5286: [Hnoi2018]转盘

5286: [Hnoi2018]转盘

链接

分析：

　　$\min\limits_{i=1}^n \{ \max\limits_{j=i}^{i + n - 1} \{ a_{j}+i \} \} +n-1$

　　$\min\limits_{i=1}^n \{ \max\limits_{j=i}^{2n} \{ a_{j}+i \} \} +n-1$

　　然后线段树，每个区间维护两个值$mx[rt]=\max\limits_{i=l}^{r} a_i,\ $$ans[rt] = \max\limits_{i=l}^{mid}\{ \max\limits_{j = l} ^ {r} {a_j + i} \}$，那么答案是ans[1]。

　　考虑如何合并： 两个区间合并到一起，右区间会对左区间的左右点产生影响。即如果右区间的最大值可以去贡献给左区间的某个点，可以递归修改。
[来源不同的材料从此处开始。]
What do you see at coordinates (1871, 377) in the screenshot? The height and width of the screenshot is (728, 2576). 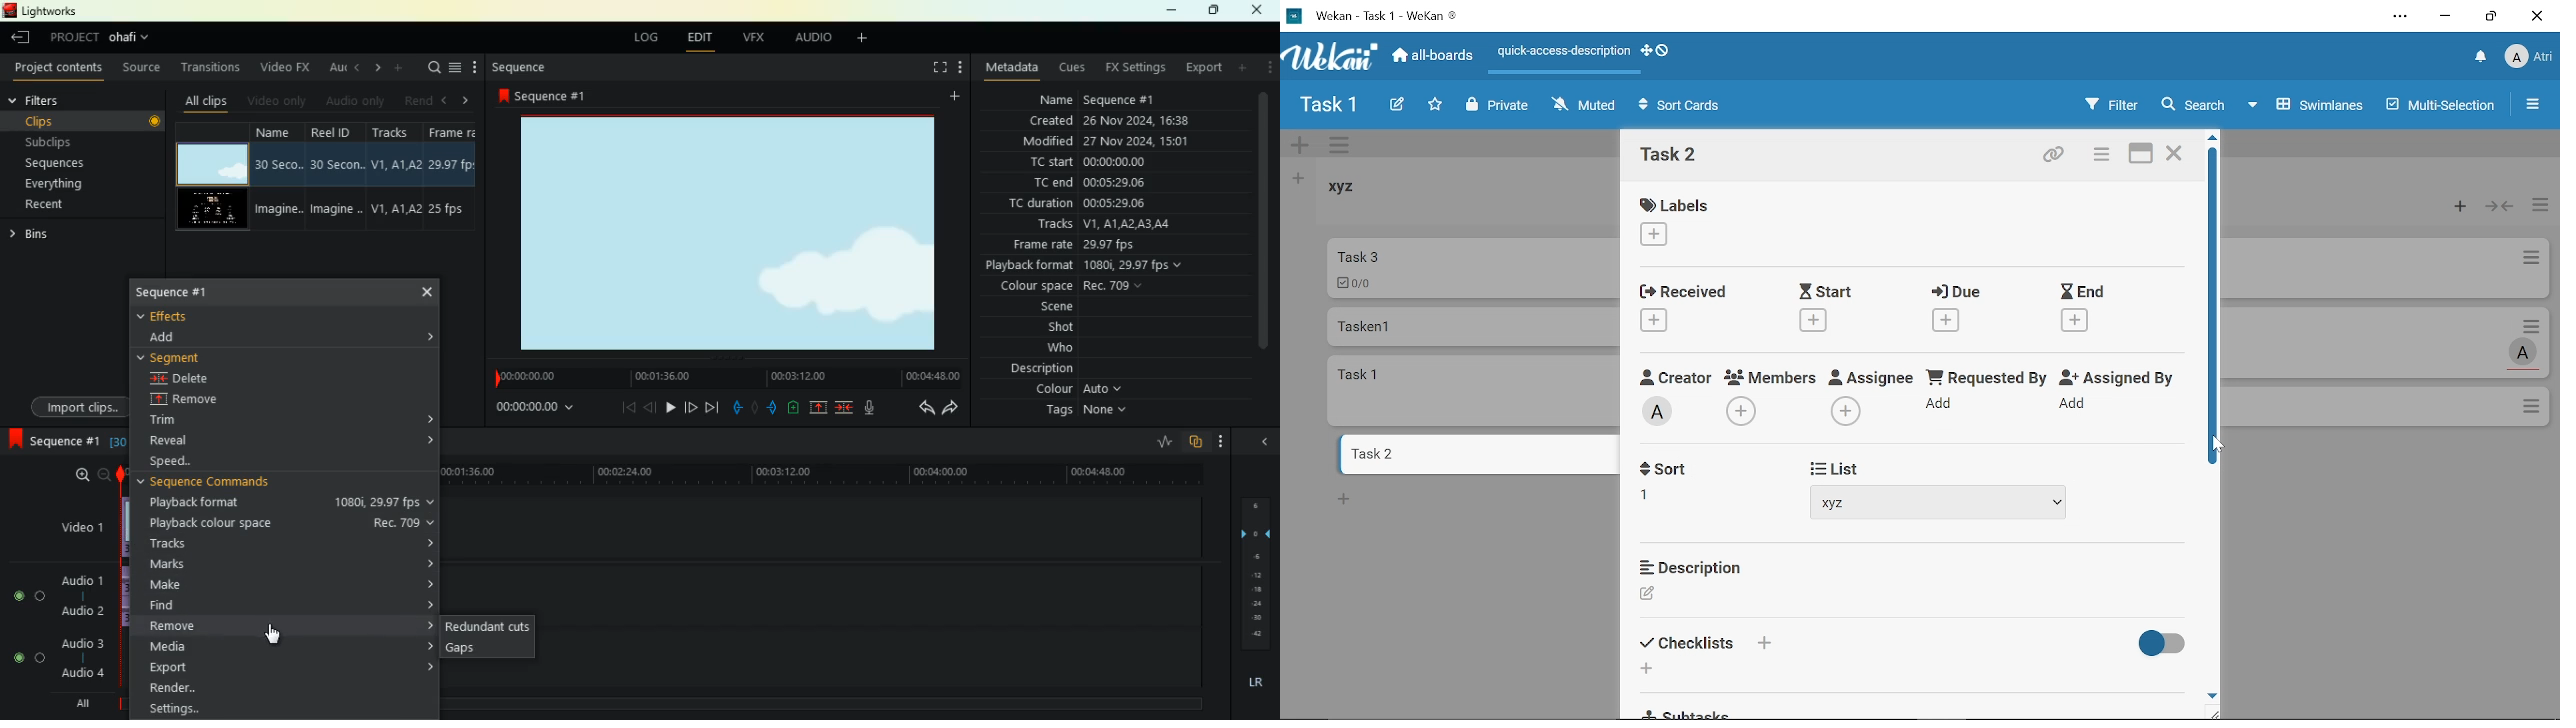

复杂度$logn$，加上线段树复杂度，总复杂度$O(nlog^2n)$

代码：

#include<cstdio>
#include<algorithm>
#include<cstring>
#include<cmath>
#include<iostream>
#include<cctype>
#include<set>
#include<vector>
#include<queue>
#include<map>
#define fi(s) freopen(s,"r",stdin);
#define fo(s) freopen(s,"w",stdout);
#define Root 1, n << 1, 1
#define lson l, mid, rt << 1
#define rson mid + 1, r, rt << 1 | 1
using namespace std;
typedef long long LL;

inline int read() {
    int x=0,f=1;char ch=getchar();for(;!isdigit(ch);ch=getchar())if(ch=='-')f=-1;
    for(;isdigit(ch);ch=getchar())x=x*10+ch-'0';return x*f;
}

const int N = 200005;
int a[N], T[N], mx[N << 2], ans[N << 2];

int Merge(int l,int r,int rt,int x) {
    if (l == r) return l + max(mx[rt], x);
    int mid = (l + r) >> 1;
    if (mx[rt << 1 | 1] >= x) return min(ans[rt], Merge(rson, x));
    else return min(Merge(lson, x), mid + 1 + x);
}
void pushup(int l,int r,int rt) {
    mx[rt] = max(mx[rt << 1], mx[rt << 1 | 1]);
    ans[rt] = Merge(l, (l + r) >> 1, rt << 1, mx[rt << 1 | 1]);
}
void build(int l,int r,int rt) {
    if (l == r) { mx[rt] = a[l], ans[rt] = T[l]; return ; }
    int mid = (l + r) >> 1;
    build(lson); build(rson);
    pushup(l, r, rt);
}
void update(int l,int r,int rt,int p) {
    if (l == r) { mx[rt] = a[l], ans[rt] = T[l]; return ; }
    int mid = (l + r) >> 1;
    if (p <= mid) update(lson, p);
    else update(rson, p);
    pushup(l, r, rt);
}
int main() {
    int n = read(), m = read(), p = read();
    for (int i = 1; i <= n; ++i) {
        T[i] = T[i + n] = read();
        a[i] = T[i] - i, a[i + n] = T[i + n] - i - n;
    }
    build(Root);
    int lastans = ans[1] + n - 1; 
    printf("%d\n", lastans);
    while (m --) {
        int x = read(), y = read();
        if (p) x ^= lastans, y ^= lastans;
        T[x] = T[x + n] = y; a[x] = y - x, a[x + n] = y - x - n;
        update(Root, x); update(Root, x + n);
        lastans = ans[1] + n - 1;
        printf("%d\n", lastans);
    }
    return 0;
}